Après tout, Lemay-Thivierge s’est lui-même peint une cible dans le dos pendant la Covid avec ses dérives de « libre penseur », ses vidéos remettant en question l’efficacité de la vaccination et son petit numéro à la Kanye West aux Gémeaux. La blague raciste a agi à titre de conclusion logique d’une pente idéologique fatale et tout le milieu s’est écrié « c’est assez » en même temps. Ce type d’annulation peut sembler cruel et draconien, c’est aussi beaucoup plus simple à rectifier avec une prise de responsabilité, des excuses et une démarche sincère.
La réaction du principal intéressé semble d’ailleurs avoir fait durer son calvaire plus longtemps que nécessaire :
La conclusion qui s’impose après le visionnement, c’est que le climat est visiblement encore trop tendu pour en tirer des apprentissages, mais Le grand retour des annulés propose, à travers ses divers intervenants, un panorama de plusieurs cas de figure de la culture de l’annulation et met en lumières différentes questions qu’on devrait se poser. Le propos du documentaire est un peu mince, mais il donne la parole aux bonnes personnes.
Le grand retour des annulés est surtout intéressant pour l’opportunité qu’il offre d’ouvrir le discours.
La culture de l’annulation n’y est pas montrée comme un gros méchant monolithe culturel auquel font allusion les Sophie Durocher et Mathieu Bock-Côté de ce monde, mais plutôt comme une dynamique sociale qui s’est insérée dans les failles du capitalisme et du système de justice.

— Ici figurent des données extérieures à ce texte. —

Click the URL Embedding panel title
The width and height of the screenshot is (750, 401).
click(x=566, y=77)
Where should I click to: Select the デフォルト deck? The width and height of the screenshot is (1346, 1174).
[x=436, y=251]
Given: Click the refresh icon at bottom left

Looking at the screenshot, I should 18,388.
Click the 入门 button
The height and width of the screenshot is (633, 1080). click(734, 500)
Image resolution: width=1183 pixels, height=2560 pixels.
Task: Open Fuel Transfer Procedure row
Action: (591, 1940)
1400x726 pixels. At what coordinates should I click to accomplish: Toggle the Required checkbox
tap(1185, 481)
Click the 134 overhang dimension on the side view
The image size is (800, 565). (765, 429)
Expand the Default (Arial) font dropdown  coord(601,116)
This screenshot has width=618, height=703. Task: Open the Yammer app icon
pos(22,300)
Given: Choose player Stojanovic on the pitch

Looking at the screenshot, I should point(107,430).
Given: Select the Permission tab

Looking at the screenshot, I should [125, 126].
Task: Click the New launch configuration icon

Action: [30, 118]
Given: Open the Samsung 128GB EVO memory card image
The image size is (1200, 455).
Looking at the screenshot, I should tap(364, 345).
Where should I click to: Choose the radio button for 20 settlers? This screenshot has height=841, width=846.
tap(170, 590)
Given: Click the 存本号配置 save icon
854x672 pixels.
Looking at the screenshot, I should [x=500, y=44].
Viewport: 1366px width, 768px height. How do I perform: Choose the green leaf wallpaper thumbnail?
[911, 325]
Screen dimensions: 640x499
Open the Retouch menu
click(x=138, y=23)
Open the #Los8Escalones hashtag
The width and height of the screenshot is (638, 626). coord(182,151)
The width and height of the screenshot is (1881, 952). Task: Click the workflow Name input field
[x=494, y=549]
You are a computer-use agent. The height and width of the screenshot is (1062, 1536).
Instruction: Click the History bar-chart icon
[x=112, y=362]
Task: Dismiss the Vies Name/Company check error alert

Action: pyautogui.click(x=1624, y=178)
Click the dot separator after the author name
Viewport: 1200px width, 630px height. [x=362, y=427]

Parce que si #metoo nous a appris quelque chose, c’est que tout le monde a le potentiel de devenir un agresseur. La violence n’a pas de visage ou de circonstances précises et c’est notre responsabilité commune de gérer nos propres pulsions. L’argent et la loi ne suffisent plus à faire perdurer les comportements déviants et violents. On devrait tous être heureux de ça.